Department of Computer Science, University of Toronto, Toronto, ON, Canada.
Princess Margaret Cancer Centre, University Health Network, Toronto, ON, Canada.
Genome Biol. 2024 Jan 8;25(1):11. doi: 10.1186/s13059-023-03070-0.
Transcription factors bind DNA in specific sequence contexts. In addition to distinguishing one nucleobase from another, some transcription factors can distinguish between unmodified and modified bases. Current models of transcription factor binding tend not to take DNA modifications into account, while the recent few that do often have limitations. This makes a comprehensive and accurate profiling of transcription factor affinities difficult.
Here, we develop methods to identify transcription factor binding sites in modified DNA. Our models expand the standard A/C/G/T DNA alphabet to include cytosine modifications. We develop Cytomod to create modified genomic sequences and we also enhance the MEME Suite, adding the capacity to handle custom alphabets. We adapt the well-established position weight matrix (PWM) model of transcription factor binding affinity to this expanded DNA alphabet. Using these methods, we identify modification-sensitive transcription factor binding motifs. We confirm established binding preferences, such as the preference of ZFP57 and C/EBPβ for methylated motifs and the preference of c-Myc for unmethylated E-box motifs.
Using known binding preferences to tune model parameters, we discover novel modified motifs for a wide array of transcription factors.

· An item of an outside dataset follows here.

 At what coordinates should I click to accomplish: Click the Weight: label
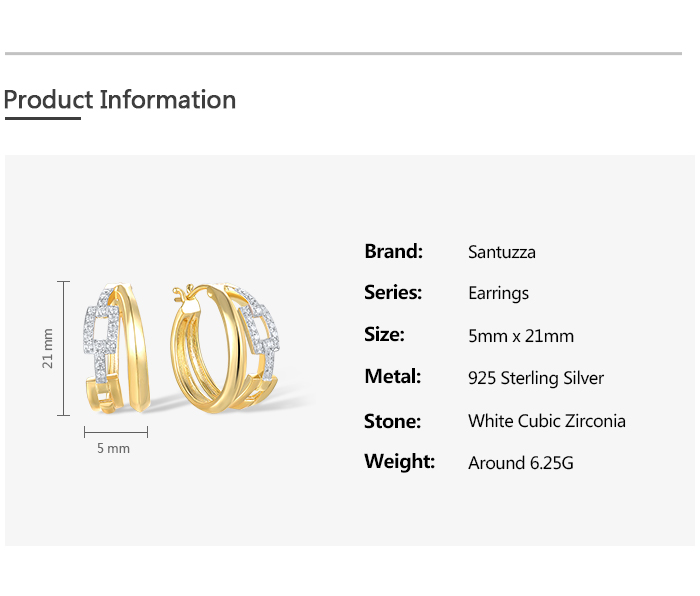click(399, 461)
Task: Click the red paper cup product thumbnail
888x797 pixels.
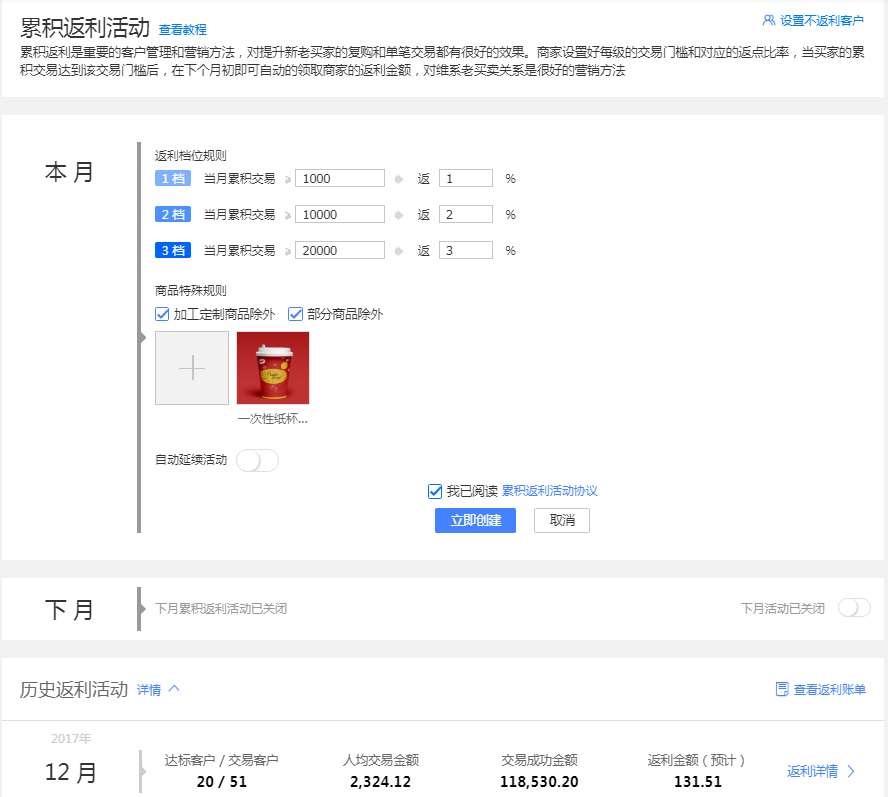Action: (x=273, y=368)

Finally, we validate our binding preference predictions for OCT4 using cleavage under targets and release using nuclease (CUT&RUN) experiments across conventional, methylation-, and hydroxymethylation-enriched sequences. Our approach readily extends to other DNA modifications. As more genome-wide single-base resolution modification data becomes available, we expect that our method will yield insights into altered transcription factor binding affinities across many different modifications.

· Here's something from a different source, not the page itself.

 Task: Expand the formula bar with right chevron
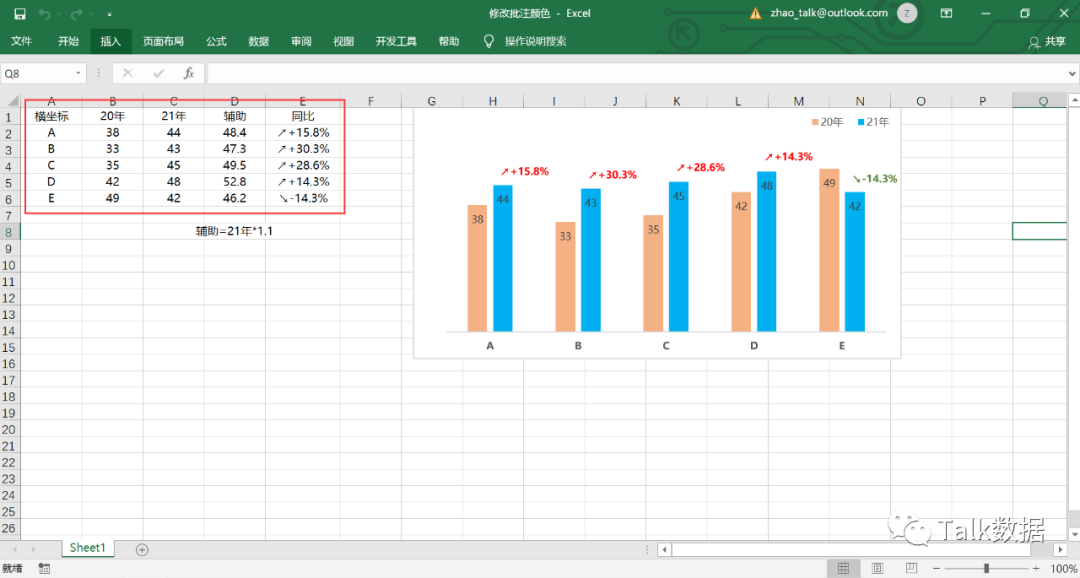click(x=1071, y=73)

转录因子在特定的序列环境中结合 DNA。除了区分一个碱基与另一个碱基之外,一些转录因子还可以区分未修饰的和修饰的碱基。目前的转录因子结合模型往往没有考虑 DNA 修饰,而最近的少数模型虽然考虑了修饰,但通常存在局限性。这使得全面准确地分析转录因子亲和力变得困难。

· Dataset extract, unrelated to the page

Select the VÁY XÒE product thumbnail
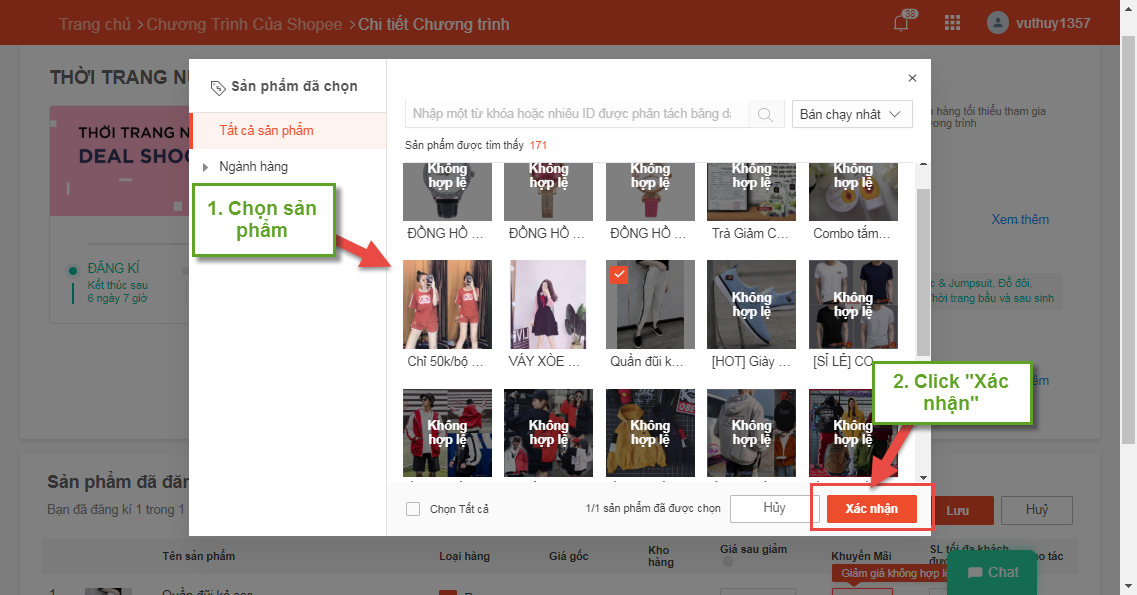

在这里,我们开发了识别修饰 DNA 中转录因子结合位点的方法。我们的模型将标准的 A/C/G/T DNA 字母表扩展到包括胞嘧啶修饰。我们开发了 Cytomod 来创建修饰的基因组序列,并且还增强了 MEME 套件,增加了处理自定义字母表的能力。我们将转录因子结合亲和力的成熟位置权重矩阵(PWM)模型应用于这个扩展的 DNA 字母表。使用这些方法,我们确定了修饰敏感的转录因子结合基序。我们证实了已建立的结合偏好,例如 ZFP57 和 C/EBPβ 对甲基化基序的偏好,以及 c-Myc 对未甲基化 E 盒基序的偏好。
使用已知的结合偏好来调整模型参数,我们为广泛的转录因子发现了新的修饰基序。最后,我们使用在常规、甲基化和羟甲基化富集序列上的靶标切割和释放核酸酶(CUT&RUN)实验,验证了我们对 OCT4 结合偏好预测的有效性。我们的方法可以很容易地扩展到其他 DNA 修饰。随着更多全基因组单碱基分辨率修饰数据的出现,我们预计我们的方法将为许多不同修饰下改变的转录因子结合亲和力提供深入的见解。